(Given information Opens)

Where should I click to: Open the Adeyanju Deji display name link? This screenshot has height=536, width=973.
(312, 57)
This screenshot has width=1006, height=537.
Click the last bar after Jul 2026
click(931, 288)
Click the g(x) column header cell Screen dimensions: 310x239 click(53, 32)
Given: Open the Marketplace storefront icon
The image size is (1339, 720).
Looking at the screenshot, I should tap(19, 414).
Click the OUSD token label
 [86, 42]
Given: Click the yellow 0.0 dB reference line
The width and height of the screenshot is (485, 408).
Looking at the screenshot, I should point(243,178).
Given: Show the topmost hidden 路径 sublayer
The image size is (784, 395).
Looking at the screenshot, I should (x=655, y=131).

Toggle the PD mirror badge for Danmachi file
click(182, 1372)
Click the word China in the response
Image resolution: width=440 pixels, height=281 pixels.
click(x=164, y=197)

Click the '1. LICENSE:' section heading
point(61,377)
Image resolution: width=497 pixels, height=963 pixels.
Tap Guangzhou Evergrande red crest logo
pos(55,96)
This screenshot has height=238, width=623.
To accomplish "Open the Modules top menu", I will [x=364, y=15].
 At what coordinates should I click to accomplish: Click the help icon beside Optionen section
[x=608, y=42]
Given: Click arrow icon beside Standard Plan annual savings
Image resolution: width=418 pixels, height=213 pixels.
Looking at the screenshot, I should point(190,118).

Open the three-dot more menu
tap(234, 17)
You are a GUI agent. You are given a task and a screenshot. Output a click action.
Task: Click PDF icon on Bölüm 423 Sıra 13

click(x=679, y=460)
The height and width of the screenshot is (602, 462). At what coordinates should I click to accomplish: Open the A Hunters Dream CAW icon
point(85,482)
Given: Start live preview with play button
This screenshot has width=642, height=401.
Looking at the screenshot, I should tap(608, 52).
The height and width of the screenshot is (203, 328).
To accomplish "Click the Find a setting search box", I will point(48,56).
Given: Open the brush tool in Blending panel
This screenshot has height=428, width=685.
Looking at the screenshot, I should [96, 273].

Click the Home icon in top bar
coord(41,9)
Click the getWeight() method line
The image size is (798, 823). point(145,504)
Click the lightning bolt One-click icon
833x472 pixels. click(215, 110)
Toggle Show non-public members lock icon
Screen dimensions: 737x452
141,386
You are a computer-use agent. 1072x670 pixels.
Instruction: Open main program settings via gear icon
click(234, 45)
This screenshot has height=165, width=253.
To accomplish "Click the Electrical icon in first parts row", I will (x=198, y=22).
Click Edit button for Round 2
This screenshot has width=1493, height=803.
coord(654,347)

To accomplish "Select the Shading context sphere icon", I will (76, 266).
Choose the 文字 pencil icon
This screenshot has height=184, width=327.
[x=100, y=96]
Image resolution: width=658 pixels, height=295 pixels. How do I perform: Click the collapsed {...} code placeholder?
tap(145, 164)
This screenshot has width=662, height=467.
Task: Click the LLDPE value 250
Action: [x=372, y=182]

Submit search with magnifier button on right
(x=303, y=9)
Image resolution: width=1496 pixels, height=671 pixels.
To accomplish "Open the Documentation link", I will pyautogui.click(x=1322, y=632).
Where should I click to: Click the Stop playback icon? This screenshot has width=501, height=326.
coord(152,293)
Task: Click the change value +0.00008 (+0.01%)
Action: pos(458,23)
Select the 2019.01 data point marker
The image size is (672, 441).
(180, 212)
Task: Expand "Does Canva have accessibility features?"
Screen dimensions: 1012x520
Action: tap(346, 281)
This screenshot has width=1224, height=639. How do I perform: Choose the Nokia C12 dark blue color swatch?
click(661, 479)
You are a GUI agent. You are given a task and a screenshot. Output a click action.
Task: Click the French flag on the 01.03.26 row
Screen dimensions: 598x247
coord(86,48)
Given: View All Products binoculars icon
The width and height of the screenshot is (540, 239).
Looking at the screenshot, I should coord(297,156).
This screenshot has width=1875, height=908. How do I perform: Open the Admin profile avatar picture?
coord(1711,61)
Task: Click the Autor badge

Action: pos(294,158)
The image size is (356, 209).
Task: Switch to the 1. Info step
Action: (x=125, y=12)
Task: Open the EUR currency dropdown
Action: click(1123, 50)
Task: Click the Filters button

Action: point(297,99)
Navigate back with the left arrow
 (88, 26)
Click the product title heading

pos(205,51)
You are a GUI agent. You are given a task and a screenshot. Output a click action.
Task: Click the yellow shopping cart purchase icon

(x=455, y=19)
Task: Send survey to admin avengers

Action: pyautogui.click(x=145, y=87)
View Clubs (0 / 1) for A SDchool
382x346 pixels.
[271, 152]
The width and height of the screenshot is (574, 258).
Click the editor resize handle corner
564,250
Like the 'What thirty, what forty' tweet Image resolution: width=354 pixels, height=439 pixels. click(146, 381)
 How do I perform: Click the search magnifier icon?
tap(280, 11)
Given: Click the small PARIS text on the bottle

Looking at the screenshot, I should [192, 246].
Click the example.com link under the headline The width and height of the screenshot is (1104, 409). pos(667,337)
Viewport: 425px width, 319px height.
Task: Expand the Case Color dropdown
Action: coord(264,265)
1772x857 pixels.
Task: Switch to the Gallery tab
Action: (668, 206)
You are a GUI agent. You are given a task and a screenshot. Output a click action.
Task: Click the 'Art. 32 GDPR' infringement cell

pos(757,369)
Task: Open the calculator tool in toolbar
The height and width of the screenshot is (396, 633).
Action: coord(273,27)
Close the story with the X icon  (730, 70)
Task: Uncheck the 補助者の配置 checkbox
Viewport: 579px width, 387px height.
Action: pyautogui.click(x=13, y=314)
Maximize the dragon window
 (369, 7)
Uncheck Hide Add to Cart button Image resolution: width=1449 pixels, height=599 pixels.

(Given information Closes)

Goal of the exercise —
When a line in the material above includes the word "Uncheck", copy that line.

Exercise answer —
Task: Uncheck the 補助者の配置 checkbox
Uncheck Hide Add to Cart button Image resolution: width=1449 pixels, height=599 pixels.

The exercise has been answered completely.